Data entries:
+===+
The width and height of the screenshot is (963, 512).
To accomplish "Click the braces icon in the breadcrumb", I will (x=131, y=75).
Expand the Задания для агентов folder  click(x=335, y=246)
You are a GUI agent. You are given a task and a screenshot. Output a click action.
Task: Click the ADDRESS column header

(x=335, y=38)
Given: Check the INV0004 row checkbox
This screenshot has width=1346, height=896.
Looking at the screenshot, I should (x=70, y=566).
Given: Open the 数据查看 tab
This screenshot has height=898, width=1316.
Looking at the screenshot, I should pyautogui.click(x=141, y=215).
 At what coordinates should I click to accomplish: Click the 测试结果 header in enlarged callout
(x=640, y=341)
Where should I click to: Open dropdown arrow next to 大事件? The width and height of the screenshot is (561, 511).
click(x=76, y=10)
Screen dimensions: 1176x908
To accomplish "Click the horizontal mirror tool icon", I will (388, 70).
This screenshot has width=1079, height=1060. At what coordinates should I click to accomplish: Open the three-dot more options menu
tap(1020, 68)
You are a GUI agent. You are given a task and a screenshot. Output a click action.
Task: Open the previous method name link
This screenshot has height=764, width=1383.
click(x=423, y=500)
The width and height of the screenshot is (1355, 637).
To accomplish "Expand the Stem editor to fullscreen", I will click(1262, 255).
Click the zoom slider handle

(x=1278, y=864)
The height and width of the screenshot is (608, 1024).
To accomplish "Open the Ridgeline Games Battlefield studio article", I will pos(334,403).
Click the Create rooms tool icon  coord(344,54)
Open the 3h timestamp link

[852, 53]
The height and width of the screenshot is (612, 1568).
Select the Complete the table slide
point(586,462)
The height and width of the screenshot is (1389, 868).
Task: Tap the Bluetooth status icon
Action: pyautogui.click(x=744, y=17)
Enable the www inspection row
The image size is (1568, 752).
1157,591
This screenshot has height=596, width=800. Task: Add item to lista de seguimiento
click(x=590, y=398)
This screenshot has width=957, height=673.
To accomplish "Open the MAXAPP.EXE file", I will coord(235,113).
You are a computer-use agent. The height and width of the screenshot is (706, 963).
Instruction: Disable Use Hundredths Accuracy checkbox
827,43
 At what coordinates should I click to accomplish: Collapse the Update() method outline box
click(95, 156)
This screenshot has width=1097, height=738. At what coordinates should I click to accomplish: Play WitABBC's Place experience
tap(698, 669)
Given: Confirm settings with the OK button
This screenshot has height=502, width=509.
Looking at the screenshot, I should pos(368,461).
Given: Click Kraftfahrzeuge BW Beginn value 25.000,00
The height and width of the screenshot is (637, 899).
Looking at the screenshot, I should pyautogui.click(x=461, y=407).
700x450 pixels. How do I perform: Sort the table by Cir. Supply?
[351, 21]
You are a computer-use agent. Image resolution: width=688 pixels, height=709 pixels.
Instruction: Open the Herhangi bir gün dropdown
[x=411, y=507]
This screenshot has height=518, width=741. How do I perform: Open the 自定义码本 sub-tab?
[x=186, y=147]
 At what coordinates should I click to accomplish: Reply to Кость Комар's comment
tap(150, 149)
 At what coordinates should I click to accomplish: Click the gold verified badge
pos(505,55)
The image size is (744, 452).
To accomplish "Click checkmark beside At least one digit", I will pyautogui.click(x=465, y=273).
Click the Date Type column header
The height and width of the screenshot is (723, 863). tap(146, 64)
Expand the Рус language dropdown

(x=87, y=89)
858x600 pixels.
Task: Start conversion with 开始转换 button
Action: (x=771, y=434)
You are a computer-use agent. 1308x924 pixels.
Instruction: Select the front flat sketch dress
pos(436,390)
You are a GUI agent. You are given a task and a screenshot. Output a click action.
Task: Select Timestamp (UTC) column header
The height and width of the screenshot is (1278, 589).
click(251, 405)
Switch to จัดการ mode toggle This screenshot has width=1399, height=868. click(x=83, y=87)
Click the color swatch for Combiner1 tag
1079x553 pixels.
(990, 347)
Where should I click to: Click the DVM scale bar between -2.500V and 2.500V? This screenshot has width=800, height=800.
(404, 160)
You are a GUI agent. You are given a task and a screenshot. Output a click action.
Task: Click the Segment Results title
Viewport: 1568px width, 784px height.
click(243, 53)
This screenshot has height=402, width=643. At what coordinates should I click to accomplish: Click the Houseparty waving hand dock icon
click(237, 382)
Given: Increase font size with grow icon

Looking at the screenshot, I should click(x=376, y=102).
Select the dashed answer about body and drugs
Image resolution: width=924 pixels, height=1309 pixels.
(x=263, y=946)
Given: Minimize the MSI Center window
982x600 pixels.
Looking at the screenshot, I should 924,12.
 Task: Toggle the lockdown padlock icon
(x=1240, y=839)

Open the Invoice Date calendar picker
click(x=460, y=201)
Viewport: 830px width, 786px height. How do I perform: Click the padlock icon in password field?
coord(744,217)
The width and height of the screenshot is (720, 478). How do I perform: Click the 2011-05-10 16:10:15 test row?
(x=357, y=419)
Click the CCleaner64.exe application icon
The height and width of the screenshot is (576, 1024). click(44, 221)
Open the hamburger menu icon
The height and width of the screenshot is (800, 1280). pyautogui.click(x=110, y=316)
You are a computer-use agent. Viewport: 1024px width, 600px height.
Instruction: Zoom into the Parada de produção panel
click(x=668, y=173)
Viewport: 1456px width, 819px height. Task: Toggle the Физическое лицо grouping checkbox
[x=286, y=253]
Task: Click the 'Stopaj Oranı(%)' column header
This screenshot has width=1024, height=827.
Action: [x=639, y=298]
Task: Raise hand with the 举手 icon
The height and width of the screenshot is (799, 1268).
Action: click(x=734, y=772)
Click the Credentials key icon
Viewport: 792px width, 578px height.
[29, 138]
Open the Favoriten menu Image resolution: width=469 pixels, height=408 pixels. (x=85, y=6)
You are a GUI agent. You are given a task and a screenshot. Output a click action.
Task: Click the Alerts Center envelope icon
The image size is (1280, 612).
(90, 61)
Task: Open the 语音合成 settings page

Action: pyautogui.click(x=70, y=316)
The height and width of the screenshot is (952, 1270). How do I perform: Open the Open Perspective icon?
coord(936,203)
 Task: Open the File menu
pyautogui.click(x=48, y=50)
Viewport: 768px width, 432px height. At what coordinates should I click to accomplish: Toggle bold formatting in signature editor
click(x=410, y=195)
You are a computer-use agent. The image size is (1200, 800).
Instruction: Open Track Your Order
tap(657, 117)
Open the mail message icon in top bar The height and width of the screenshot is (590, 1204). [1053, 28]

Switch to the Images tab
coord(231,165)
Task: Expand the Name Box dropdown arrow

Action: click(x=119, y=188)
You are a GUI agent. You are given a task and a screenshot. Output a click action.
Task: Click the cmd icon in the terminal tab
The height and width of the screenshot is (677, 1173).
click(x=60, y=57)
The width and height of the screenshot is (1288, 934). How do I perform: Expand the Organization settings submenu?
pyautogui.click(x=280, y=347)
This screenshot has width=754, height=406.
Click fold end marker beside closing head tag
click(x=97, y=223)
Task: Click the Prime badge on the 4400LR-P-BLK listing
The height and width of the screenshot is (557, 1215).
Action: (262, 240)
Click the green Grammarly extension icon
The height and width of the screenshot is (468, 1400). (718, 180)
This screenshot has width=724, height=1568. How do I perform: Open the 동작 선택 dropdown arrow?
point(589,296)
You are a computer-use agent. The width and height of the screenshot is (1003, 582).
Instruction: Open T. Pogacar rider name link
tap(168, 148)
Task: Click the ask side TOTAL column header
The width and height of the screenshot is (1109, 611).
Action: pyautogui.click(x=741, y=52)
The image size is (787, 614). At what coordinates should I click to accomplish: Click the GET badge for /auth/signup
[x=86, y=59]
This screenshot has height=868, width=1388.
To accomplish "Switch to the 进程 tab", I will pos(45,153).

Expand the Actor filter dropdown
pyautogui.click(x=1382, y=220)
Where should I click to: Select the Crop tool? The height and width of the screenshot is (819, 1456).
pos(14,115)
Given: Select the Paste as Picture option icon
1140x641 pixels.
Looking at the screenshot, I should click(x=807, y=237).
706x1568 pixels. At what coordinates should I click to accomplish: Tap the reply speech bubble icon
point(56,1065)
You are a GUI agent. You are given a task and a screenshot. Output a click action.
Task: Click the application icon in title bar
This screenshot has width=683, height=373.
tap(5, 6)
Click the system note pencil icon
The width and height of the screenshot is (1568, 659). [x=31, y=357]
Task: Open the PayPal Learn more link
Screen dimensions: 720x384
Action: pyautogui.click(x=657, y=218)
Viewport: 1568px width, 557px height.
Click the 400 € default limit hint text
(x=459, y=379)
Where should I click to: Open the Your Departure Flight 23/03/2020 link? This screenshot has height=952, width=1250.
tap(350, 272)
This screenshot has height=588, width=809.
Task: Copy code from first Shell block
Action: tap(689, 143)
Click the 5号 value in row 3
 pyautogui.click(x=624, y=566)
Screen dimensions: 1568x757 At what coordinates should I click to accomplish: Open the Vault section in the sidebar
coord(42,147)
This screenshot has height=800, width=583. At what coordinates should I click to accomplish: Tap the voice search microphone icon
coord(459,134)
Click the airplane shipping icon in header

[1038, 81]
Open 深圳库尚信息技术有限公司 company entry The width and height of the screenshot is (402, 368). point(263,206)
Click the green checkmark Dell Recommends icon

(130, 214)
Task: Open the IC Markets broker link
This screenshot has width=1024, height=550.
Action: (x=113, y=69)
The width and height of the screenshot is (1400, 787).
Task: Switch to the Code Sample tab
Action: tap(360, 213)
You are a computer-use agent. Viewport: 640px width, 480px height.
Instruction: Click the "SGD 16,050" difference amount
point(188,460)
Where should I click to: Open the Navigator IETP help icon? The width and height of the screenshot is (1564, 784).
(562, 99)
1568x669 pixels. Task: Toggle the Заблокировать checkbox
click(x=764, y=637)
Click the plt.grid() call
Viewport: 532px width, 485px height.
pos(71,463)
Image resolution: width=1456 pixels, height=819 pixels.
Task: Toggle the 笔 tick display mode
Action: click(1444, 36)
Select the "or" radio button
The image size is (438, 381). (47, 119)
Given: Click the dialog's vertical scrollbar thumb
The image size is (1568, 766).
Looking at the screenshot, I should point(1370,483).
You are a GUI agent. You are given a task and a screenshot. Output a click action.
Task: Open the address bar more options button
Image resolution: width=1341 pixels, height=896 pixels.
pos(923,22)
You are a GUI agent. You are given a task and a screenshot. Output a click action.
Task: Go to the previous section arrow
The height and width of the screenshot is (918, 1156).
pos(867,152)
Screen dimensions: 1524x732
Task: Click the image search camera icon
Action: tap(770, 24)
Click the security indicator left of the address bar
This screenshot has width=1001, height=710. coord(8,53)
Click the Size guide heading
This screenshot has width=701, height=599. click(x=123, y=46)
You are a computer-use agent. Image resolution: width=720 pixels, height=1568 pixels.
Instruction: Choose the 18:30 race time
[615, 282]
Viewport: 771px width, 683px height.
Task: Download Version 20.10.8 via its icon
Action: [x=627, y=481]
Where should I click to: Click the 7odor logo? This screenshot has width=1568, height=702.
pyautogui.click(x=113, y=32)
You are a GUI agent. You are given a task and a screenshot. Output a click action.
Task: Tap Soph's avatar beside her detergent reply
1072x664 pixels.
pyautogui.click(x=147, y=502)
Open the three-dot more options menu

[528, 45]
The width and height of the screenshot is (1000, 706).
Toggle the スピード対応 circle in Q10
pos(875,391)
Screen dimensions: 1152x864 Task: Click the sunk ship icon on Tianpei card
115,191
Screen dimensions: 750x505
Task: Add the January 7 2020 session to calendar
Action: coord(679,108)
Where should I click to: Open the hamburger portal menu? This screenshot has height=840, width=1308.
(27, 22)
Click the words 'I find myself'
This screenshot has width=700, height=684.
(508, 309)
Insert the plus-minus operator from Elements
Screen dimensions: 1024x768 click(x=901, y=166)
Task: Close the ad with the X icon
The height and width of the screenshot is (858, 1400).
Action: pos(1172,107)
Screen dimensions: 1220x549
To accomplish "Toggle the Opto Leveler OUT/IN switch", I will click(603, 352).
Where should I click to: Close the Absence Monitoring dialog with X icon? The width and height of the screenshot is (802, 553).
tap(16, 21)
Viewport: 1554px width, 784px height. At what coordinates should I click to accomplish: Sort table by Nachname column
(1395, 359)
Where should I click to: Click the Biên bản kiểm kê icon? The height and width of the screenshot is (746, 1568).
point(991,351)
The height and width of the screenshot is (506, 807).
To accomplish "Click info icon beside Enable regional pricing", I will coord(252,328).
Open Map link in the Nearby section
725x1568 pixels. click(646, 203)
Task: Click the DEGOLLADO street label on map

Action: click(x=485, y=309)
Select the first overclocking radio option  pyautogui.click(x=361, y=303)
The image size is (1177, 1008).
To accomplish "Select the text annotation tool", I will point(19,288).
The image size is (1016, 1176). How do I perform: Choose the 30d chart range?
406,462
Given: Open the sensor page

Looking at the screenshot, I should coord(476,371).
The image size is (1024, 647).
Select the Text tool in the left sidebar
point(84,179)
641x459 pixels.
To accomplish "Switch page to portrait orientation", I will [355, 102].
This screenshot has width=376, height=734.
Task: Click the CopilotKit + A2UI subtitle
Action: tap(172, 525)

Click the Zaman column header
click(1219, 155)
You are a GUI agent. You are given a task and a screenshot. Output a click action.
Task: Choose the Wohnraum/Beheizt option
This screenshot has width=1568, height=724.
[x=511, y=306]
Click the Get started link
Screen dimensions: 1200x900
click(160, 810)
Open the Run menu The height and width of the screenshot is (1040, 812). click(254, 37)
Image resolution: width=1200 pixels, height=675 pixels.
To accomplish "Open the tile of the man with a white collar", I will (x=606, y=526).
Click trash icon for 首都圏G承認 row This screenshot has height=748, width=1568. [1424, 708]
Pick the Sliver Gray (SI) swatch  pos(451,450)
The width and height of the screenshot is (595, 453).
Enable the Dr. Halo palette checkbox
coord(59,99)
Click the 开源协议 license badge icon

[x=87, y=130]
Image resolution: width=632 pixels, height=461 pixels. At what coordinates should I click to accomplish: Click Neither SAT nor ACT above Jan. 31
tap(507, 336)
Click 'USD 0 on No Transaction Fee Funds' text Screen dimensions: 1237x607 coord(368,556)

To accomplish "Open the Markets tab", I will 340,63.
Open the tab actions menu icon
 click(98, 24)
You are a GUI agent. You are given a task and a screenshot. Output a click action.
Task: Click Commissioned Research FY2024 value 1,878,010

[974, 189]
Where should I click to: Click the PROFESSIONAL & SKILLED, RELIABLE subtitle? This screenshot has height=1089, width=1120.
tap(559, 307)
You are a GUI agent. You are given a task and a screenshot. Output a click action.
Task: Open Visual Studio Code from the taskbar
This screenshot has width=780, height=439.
+===+
## Problem to work on
Repeat the data above word for word, starting with the line that contains "Task: Open the IC Markets broker link" and going on through the line that contains "pos(923,22)", both included.

## Answer in full
Task: Open the IC Markets broker link
This screenshot has width=1024, height=550.
Action: (x=113, y=69)
The width and height of the screenshot is (1400, 787).
Task: Switch to the Code Sample tab
Action: tap(360, 213)
You are a computer-use agent. Viewport: 640px width, 480px height.
Instruction: Click the "SGD 16,050" difference amount
point(188,460)
Where should I click to: Open the Navigator IETP help icon? The width and height of the screenshot is (1564, 784).
(562, 99)
1568x669 pixels. Task: Toggle the Заблокировать checkbox
click(x=764, y=637)
Click the plt.grid() call
Viewport: 532px width, 485px height.
pos(71,463)
Image resolution: width=1456 pixels, height=819 pixels.
Task: Toggle the 笔 tick display mode
Action: click(1444, 36)
Select the "or" radio button
The image size is (438, 381). (47, 119)
Given: Click the dialog's vertical scrollbar thumb
The image size is (1568, 766).
Looking at the screenshot, I should point(1370,483).
You are a GUI agent. You are given a task and a screenshot. Output a click action.
Task: Open the address bar more options button
Image resolution: width=1341 pixels, height=896 pixels.
pos(923,22)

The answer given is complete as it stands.